Bay Area investors plan residential conversion on 22-acre site

Harvest’s Tyler Issadore and Stockbridge CEO Terry Fancher with 3000 Clearview Way in San Mateo (Getty, Harvest, Stockbridge, Google Maps)

The corporate headquarters of camera company GoPro is turning into housing. 

Harvest Properties and Stockbridge Capital Group acquired the Clearview Business Park in San Mateo in an off-market transaction for $102 million, the San Francisco Chronicle reported. The 22-acre office campus at 3000-3155 Clearview Way spans 379,615 square feet and consists of six buildings and surface and structured parking. 

Oakland-based Harvest Properties and San Francisco-based Stockbridge plan to re-entitle the Clearview Business Park as a 225-unit for-sale residential community of townhomes and single family homes. A 15 percent portion of the homes will be set aside for low-income households. In San Mateo County, low-income is defined as making a maximum of 80 percent of area median income, or $108,300 annually. 

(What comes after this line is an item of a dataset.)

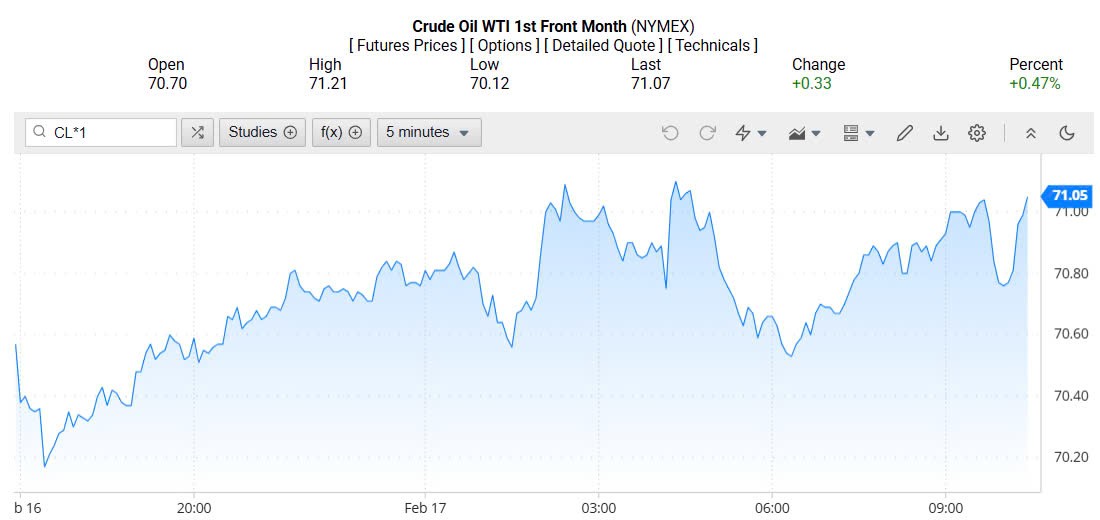The image size is (1100, 520).
Task: Click the compare symbols shuffle icon
Action: click(x=197, y=132)
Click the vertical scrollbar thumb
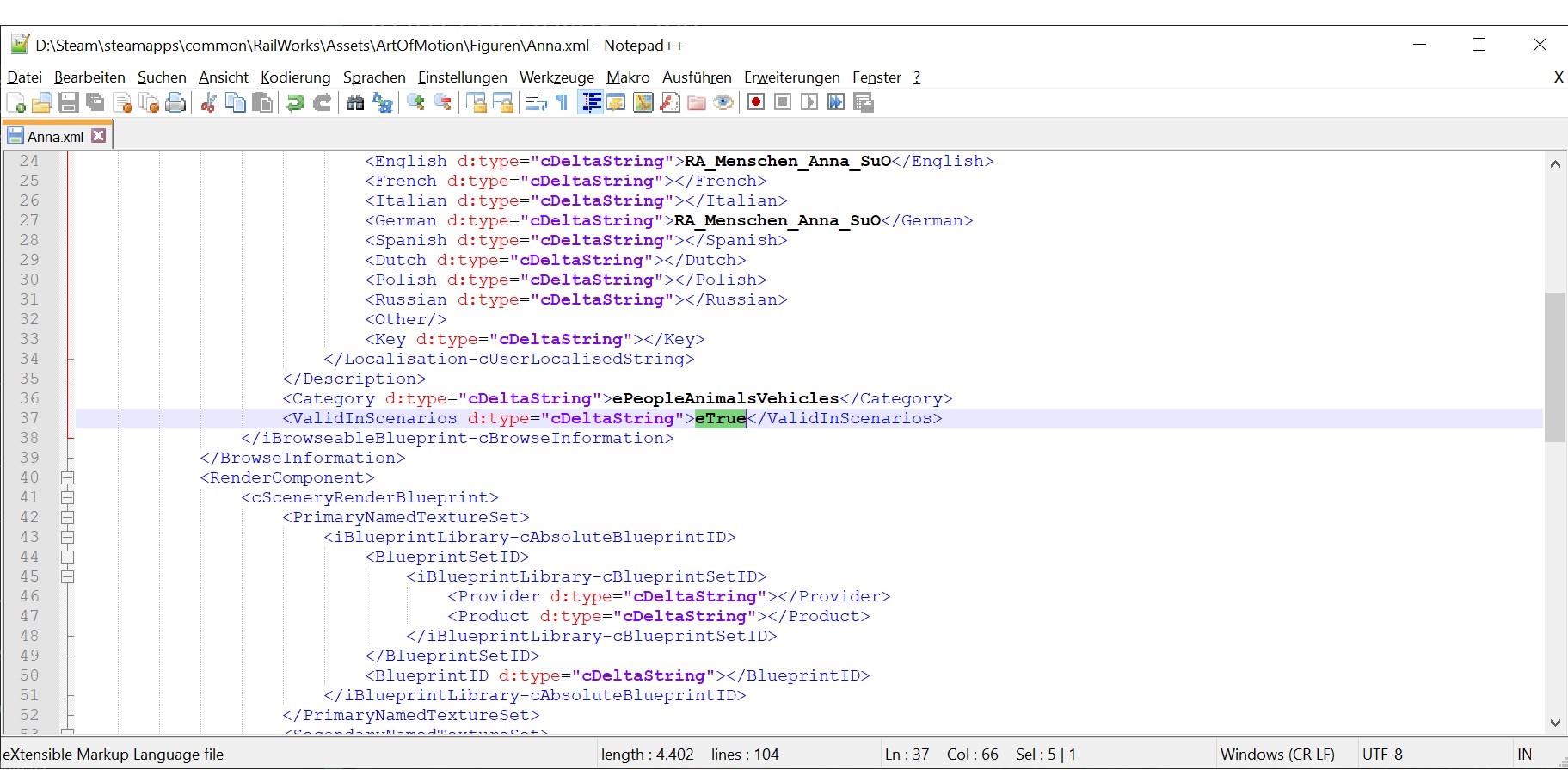 [1554, 367]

The corporate campus, built in 1973, is partially leased to GoPro. The company will occupy the space until its lease expires next year, though it’s unclear where it will relocate its operations. Prior to GoPro moving in in 2011, the campus served as the headquarters for Visa International. 

As large multifamily projects across the Bay Area are paused amid rising construction costs and high interest rates, the low-density townhomes and single-family homes will help fill a gap in San Mateo housing. The effort “responds directly to two regional realities — the ongoing housing shortage and the structural challenges facing the office market,” Preston O’Connell, partner at Harvest Properties, said in a statement

“Projects like this are rare, but they’re essential to expanding the for-sale housing supply and creating opportunities for current and future San Mateans,” Tyler Issadore, senior director at Harvest Properties, said. 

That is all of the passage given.